QUOTED PASSAGE:
------------------------------------------------------------------------
Navigating the U.S. Immigration system is akin to playing Chutes
and Ladders, the Deathmatch version. The
rules can hinge on sponsorship by a U.S. citizen. If you have enough cash on hand
while waiting for said sponsor, you’ll survive and, once sponsored, climb the
Ladder to Citizenship. If you’re cash-poor,
you count your pennies, take whatever job is offered to you and sublet your
bedroom while searching for sponsorship.
However, if you find yourself broke and sponsor-less, you slide down the deportation Chute.
Julio Torres wrote, directed and stars in Problemista,
his unconventionally amusing semi-autobiographical filmmaking debut about this very
broken system. As mild-mannered Alejandro, Torres says adios
to his supportive mother and leaves his native El Salvador for NYC. His dream is to become a toymaker at
Hasbro. We see Alejandro making one
video resume after another in submission to the toy giant, with zero success. He even submits toy ideas, all which elicit chuckles
from the audience. No one is buying what
he’s selling.
------------------------------------------------------------------------
COLLECTED MATERIAL:
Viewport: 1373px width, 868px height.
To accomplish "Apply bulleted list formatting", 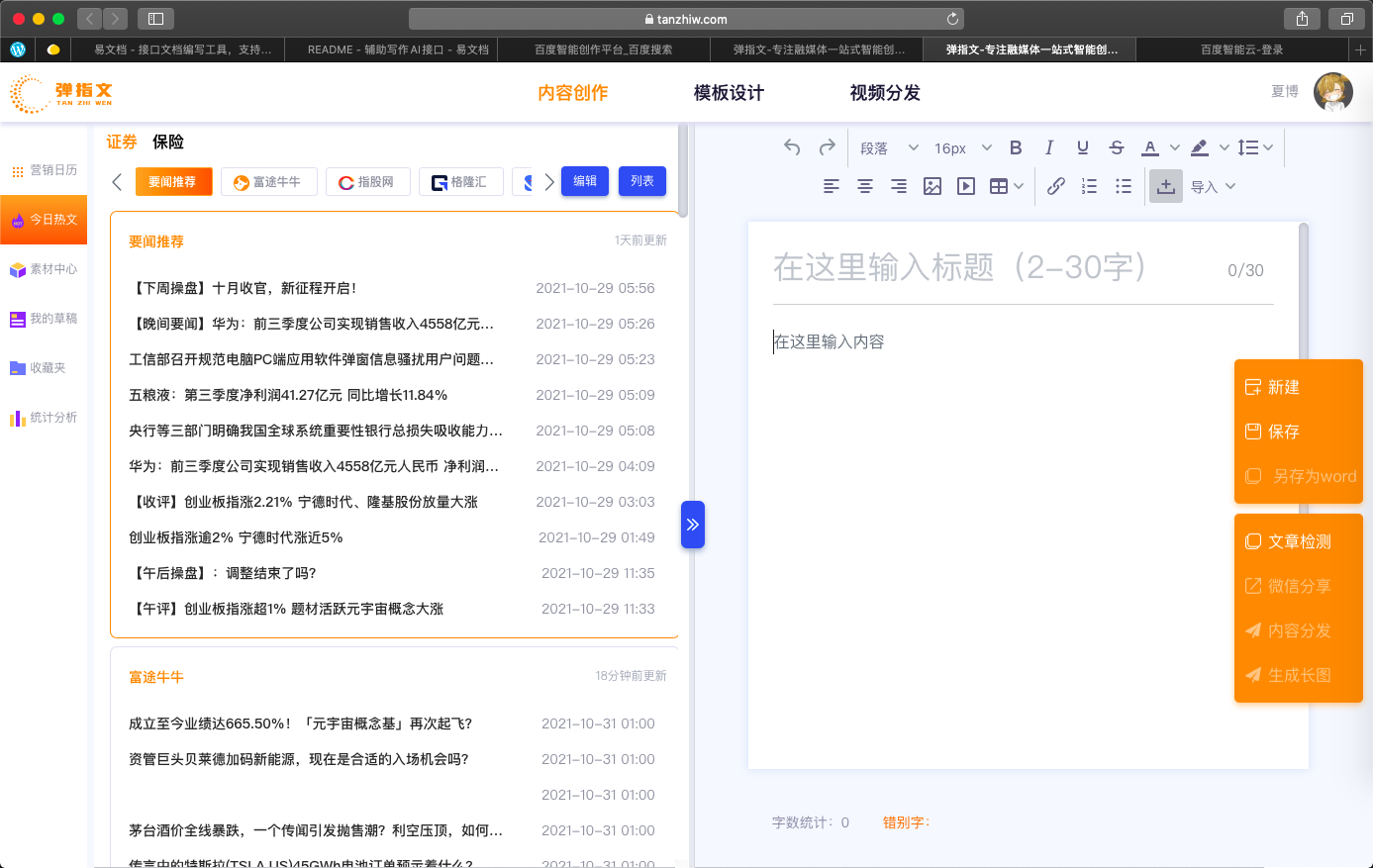I will 1123,186.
------------------------------------------------------------------------
WORK TO DO:
(a) Name the three roles the Problemista review says Julio Torres fills on the film.
(b) Summarize the Problemista review in two sentences.
(c) Continue the Problemista review from its last sentence.
Nothing in the listing is needed for the work on the Problemista review.

ANSWERS TO THE TASKS:
(a) Writer, director, and star.

(b) The Problemista review likens the U.S. immigration system to a deathmatch version of Chutes and Ladders, where sponsorship by a U.S. citizen and enough cash decide whether one climbs toward citizenship or slides down the deportation chute. It then introduces Julio Torres's semi-autobiographical debut, in which his character Alejandro leaves El Salvador for NYC hoping to become a Hasbro toymaker but gets nowhere with his video resumes and toy ideas.

(c)
He’s running out of time and money. In 30 days, the sands of time in his
hourglass will collect at the bottom and he will be forced to leave the U.S. To change his fate, he takes a job in a pricey
cryogenic company. His main responsibility
is to make sure the tank holding a particular frozen body NEVER gets unplugged.
And, naturally, he can’t even manage that and he’s fired from his job.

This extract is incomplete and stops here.